** Start EXCERPTED TEXT **

ISCC-UNIT Instance-Code#
IEP: | 0009 |
---|---|
Title: | ISCC-UNIT Instance-Code |
Author: | Titusz Pan tp@iscc.foundation |
Comments: | https://github.com/iscc/iscc-ieps/issues/14 |
Status: | DRAFT |
Type: | Core |
License: | CC-BY-4.0 |
Created: | 2022-09-28 |
Updated: | 2024-01-05 |
Note
This document is a DRAFT contributed as input to ISO TC 46/SC 9/WG 18. The final version is developed at the International Organization for Standardization as ISO/DIS 24138
1. General#
- The Instance-Code shall be a checksum for any kind of data regardless of its media type.
- The Instance-Code shall match identical files and indicate data transmission errors or data manipulation.
- The Instance-Code shall be the prefix of a merkle root of a merkle tree as illustrated in Figure 11.
- The cryptographic hash algorithm used for Instance-Code calculation shall be updated if a security weakness is discovered.
- An update shall be indicated by a higher version number of the Instance-Code header.
NOTE 1
Depending on security and uniqueness requirements, applications can generate and store Instance-Codes up to a length of 256 bits in steps of 32 bits. Longer variants of an Instance-Code are extensions of the shorter versions (which function only as checksums) and remain compatible while improving the security of the hash.
NOTE 2
The use of tree-based hashing supports efficient containment-proofs, verified streaming and verification of data from trusted and untrusted sources. A data delivery application can provide cryptographic proofs for partial data and streams such that the receiving application can incrementally verify chunks of data against a given Instance-Code.

** End EXCERPTED TEXT **

WORK INSTRUCTIONS.
A. In the Instance-Code specification, rewrite the paragraph beginning "The use of tree-based hashing" as a short bulleted list that keeps its main facts.
B. Extract the passage of the Instance-Code specification that begins at the words "- The Instance-Code shall be the" and stops after the words "of the hash.", copying it word for word.
C. Write a continuation of the Instance-Code specification, picking up after its last sentence.

** Start GIVEN INFORMATION **

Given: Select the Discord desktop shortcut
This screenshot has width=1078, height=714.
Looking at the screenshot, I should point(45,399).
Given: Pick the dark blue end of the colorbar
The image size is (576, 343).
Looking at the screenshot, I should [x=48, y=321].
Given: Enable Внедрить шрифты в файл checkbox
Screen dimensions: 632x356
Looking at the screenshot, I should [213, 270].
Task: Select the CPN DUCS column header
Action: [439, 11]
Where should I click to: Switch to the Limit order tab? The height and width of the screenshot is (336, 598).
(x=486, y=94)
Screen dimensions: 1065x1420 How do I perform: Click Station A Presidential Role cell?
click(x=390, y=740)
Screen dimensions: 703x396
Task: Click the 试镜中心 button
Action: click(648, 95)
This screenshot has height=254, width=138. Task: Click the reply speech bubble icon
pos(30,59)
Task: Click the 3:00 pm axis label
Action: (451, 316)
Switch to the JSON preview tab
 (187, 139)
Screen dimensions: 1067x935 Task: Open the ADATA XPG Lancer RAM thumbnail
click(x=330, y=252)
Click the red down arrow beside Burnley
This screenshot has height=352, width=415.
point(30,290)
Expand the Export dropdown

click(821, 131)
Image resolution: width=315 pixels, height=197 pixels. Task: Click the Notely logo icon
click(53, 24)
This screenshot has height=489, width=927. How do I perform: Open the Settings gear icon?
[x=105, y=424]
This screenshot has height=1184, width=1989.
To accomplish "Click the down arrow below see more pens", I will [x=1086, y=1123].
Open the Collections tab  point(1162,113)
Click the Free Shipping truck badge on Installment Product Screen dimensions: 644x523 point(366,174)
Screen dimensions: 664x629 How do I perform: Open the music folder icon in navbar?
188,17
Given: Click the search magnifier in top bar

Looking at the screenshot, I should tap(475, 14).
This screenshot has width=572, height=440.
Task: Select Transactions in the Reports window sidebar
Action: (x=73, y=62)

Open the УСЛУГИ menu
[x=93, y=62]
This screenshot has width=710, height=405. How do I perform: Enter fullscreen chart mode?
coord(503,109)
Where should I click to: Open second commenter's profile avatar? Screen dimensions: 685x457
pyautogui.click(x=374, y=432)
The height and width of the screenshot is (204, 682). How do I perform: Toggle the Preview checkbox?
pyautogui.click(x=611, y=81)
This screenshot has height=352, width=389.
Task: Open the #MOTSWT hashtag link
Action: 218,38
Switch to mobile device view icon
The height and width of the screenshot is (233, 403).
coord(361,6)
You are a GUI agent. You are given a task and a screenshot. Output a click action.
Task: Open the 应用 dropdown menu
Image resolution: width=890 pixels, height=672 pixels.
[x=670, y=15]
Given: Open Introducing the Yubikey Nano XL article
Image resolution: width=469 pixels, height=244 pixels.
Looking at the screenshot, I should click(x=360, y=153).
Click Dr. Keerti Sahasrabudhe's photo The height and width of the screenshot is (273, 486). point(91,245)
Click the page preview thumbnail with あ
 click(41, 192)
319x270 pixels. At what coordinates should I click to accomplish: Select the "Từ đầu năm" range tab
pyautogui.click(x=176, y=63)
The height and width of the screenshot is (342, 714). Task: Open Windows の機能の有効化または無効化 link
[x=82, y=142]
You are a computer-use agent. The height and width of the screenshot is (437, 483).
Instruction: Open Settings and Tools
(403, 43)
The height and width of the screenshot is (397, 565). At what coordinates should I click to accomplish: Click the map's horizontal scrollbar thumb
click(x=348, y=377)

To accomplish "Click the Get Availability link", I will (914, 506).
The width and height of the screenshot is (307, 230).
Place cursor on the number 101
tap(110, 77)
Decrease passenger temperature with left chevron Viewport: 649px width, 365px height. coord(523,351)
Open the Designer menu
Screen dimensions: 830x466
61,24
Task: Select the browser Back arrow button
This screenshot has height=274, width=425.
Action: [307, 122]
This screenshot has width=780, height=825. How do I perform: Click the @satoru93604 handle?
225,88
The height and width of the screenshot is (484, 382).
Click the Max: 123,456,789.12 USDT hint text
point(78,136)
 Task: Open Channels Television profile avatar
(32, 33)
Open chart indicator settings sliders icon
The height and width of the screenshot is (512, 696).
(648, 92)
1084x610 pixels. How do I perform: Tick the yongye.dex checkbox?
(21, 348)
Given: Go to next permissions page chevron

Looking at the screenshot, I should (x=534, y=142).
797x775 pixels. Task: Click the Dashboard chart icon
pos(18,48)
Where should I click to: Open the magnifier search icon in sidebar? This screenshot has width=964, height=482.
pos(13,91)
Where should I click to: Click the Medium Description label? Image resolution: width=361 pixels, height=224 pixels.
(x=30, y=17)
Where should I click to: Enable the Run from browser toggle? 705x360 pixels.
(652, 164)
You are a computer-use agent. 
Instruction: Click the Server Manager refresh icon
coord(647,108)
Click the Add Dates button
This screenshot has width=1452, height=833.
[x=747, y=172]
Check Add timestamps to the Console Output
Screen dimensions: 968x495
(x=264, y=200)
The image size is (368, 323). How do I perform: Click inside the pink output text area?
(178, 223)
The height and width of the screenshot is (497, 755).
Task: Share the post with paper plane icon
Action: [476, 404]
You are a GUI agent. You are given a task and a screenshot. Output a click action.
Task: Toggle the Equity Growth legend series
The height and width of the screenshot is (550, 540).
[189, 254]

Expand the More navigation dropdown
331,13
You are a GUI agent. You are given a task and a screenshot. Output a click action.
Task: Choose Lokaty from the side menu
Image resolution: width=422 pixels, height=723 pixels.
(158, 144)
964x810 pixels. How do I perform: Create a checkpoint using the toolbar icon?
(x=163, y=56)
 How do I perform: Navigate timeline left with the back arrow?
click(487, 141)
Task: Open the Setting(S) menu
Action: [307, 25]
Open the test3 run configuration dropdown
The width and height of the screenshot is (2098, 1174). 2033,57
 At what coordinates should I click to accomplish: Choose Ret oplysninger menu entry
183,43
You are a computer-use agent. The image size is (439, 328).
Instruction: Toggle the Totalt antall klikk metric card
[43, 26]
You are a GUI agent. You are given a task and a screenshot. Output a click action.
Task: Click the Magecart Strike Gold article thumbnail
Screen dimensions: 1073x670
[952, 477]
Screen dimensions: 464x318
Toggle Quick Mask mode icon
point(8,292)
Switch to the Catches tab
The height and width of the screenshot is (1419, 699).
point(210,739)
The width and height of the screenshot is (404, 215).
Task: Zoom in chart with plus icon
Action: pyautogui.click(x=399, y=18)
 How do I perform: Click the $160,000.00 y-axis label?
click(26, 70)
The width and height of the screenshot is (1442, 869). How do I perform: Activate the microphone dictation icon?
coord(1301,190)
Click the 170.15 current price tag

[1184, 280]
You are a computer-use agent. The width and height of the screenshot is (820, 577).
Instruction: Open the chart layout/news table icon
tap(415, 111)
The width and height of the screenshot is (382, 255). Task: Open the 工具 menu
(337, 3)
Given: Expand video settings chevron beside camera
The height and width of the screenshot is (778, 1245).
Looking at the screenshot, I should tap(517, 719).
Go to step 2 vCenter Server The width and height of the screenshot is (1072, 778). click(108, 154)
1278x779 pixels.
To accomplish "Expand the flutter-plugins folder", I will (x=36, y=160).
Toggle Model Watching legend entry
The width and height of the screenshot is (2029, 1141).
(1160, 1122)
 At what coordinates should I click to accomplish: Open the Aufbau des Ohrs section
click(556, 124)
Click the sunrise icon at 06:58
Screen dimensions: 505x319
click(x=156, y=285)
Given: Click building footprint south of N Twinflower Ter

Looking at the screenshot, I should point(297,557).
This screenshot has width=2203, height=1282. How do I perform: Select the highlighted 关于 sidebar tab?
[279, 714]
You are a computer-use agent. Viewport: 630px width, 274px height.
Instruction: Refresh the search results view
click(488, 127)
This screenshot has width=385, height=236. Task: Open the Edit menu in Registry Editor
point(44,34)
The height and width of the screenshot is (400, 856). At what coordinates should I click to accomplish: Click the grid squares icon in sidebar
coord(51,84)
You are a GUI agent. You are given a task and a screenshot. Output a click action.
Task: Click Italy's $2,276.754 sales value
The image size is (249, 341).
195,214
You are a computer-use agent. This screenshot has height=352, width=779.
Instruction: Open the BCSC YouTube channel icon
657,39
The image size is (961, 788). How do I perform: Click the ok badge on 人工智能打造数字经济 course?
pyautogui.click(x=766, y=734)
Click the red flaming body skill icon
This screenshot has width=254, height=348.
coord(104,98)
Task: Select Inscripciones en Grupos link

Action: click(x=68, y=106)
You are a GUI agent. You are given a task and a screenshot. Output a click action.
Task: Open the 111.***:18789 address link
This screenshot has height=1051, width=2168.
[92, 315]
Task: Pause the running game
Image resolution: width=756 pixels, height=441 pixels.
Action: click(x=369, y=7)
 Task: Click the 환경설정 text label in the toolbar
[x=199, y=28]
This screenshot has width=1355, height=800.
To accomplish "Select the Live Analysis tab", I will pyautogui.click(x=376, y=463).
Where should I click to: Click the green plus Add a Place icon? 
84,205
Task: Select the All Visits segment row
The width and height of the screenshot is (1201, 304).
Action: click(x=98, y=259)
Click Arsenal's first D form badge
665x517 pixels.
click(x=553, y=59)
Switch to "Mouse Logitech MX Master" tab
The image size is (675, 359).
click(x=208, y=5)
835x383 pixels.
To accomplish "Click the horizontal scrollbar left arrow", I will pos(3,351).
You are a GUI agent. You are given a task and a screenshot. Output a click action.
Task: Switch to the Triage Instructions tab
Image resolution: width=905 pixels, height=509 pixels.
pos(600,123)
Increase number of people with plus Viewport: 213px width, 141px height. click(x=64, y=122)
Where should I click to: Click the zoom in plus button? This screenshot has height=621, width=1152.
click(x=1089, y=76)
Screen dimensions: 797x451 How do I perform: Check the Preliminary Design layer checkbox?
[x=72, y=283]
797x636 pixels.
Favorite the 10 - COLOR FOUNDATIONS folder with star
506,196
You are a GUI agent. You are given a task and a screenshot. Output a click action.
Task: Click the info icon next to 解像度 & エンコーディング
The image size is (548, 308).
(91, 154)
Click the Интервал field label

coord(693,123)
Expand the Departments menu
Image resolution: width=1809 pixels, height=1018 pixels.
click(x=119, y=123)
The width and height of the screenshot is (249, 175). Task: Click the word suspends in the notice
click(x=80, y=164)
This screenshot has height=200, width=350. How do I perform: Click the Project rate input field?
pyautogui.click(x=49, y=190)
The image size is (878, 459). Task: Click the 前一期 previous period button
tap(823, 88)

** End GIVEN INFORMATION **

ANSWERS FOR THIS EXERCISE.
A.
- Tree-based hashing supports efficient containment-proofs, verified streaming, and verification of data from trusted and untrusted sources.
- A data delivery application can provide cryptographic proofs for partial data and streams.
- The receiving application can then verify chunks of data, one after another, against a given Instance-Code.

B.
- The Instance-Code shall be the prefix of a merkle root of a merkle tree as illustrated in Figure 11.
- The cryptographic hash algorithm used for Instance-Code calculation shall be updated if a security weakness is discovered.
- An update shall be indicated by a higher version number of the Instance-Code header.
NOTE 1
Depending on security and uniqueness requirements, applications can generate and store Instance-Codes up to a length of 256 bits in steps of 32 bits. Longer variants of an Instance-Code are extensions of the shorter versions (which function only as checksums) and remain compatible while improving the security of the hash.

C.
2. Format#
The Instance-Code shall have the data format illustrated in Figure 12:
EXAMPLE 1: 64-bit Instance-Code in its canonical form:
ISCC:IAAZ3NGA3HTIYUQD
EXAMPLE 2: 256-bit Instance-Code in its canonical form:
ISCC:IADZ3NGA3HTIYUQD3SGC737FF6S5KRTRXY5DEU7ANCEMVTT4MDS2OQY
3. Inputs#
The input for calculating the Instance-Code shall be the bytes of a file, without reference to their meaning or structure.
4. Outputs#
Instance-Code processing shall generate the following output elements:
iscc
: the Instance-Code in its canonical form (required);datahash
: a cryptographic hash of the input file encoded as multihash (optional);filesize
: the size of the input file in bytes (optional).
5. Processing#
An ISCC processor shall calculate the Instance-Code as follows:
- Apply the tree-based cryptographic hash function to the file input using the appropriate number of bytes for the output digest.
- Use the hash digest of output as the ISCC-BODY of the Instance-Code.
For further technical details see source-code in modules code_instance.py of the reference implementation.
NOTE
The merkle tree chunk size is defined by the BLAKE3 1 algorithm to be 1024 bytes.
6. Conformance#
An implementation of the Instance-Code algorithm shall be regarded as conforming to the standard if it creates the same Instance-Code as the reference implementation for the same data input.
NOTE
The ISCC reference implementation uses the open source BLAKE3 1 library for merkle tree hashing and appropriate use of this software will generate the same codes as the reference implementation.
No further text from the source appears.